____ Materials provided
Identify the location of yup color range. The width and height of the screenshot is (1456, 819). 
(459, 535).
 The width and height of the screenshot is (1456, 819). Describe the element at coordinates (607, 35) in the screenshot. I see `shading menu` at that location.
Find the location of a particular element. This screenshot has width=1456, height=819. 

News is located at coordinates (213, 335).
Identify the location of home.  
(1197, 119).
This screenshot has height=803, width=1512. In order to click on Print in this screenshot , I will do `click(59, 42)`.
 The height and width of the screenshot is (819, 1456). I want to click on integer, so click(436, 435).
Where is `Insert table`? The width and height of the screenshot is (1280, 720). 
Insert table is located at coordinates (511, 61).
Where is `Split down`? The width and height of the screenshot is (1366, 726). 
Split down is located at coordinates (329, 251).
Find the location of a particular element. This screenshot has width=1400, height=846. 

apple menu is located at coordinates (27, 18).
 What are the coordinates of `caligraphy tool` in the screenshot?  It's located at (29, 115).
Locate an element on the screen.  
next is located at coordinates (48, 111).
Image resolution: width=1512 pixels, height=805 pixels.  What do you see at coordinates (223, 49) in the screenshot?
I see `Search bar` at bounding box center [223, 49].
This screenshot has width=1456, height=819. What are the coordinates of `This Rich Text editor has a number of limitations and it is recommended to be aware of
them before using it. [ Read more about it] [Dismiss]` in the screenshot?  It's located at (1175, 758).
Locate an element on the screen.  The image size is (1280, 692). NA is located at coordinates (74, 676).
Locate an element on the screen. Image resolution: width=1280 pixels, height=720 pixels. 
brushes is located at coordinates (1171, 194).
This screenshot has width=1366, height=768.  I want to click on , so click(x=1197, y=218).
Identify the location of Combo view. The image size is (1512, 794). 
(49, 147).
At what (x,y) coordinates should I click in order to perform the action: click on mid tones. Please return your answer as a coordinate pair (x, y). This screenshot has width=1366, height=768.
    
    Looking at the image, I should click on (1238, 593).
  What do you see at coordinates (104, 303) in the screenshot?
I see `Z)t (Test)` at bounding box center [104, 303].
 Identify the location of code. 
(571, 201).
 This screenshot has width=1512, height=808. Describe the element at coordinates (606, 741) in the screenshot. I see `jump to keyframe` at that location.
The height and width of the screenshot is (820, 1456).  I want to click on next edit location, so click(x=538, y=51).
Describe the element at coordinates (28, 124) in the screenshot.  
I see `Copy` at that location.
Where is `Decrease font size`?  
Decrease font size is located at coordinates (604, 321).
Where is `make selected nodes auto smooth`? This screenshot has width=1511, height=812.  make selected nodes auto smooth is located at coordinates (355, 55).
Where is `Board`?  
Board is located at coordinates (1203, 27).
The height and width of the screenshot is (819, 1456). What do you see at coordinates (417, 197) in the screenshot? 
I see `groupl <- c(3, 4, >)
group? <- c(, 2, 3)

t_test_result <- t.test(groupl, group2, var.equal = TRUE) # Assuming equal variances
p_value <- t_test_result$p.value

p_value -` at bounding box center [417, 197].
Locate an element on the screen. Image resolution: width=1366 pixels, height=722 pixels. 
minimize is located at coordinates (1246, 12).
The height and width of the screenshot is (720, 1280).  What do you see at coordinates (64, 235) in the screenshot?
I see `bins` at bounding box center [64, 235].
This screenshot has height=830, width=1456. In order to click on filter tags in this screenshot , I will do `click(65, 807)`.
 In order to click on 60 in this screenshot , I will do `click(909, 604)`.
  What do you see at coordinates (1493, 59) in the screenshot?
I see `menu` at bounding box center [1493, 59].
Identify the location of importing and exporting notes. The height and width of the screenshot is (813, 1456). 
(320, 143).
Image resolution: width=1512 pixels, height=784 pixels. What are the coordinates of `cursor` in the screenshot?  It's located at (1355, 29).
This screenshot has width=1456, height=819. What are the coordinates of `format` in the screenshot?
________
What the task asks
Rewrite the stretch from the line containing "is (1280, 720)." through the line containing "center [223, 49].", replacing "caligraphy tool" with "brush tool" and leaving everything else unchanged. Give only those lines.

Complete answer
Where is `Insert table`? The width and height of the screenshot is (1280, 720). 
Insert table is located at coordinates (511, 61).
Where is `Split down`? The width and height of the screenshot is (1366, 726). 
Split down is located at coordinates (329, 251).
Find the location of a particular element. This screenshot has width=1400, height=846. 

apple menu is located at coordinates (27, 18).
 What are the coordinates of `brush tool` in the screenshot?  It's located at (29, 115).
Locate an element on the screen.  
next is located at coordinates (48, 111).
Image resolution: width=1512 pixels, height=805 pixels.  What do you see at coordinates (223, 49) in the screenshot?
I see `Search bar` at bounding box center [223, 49].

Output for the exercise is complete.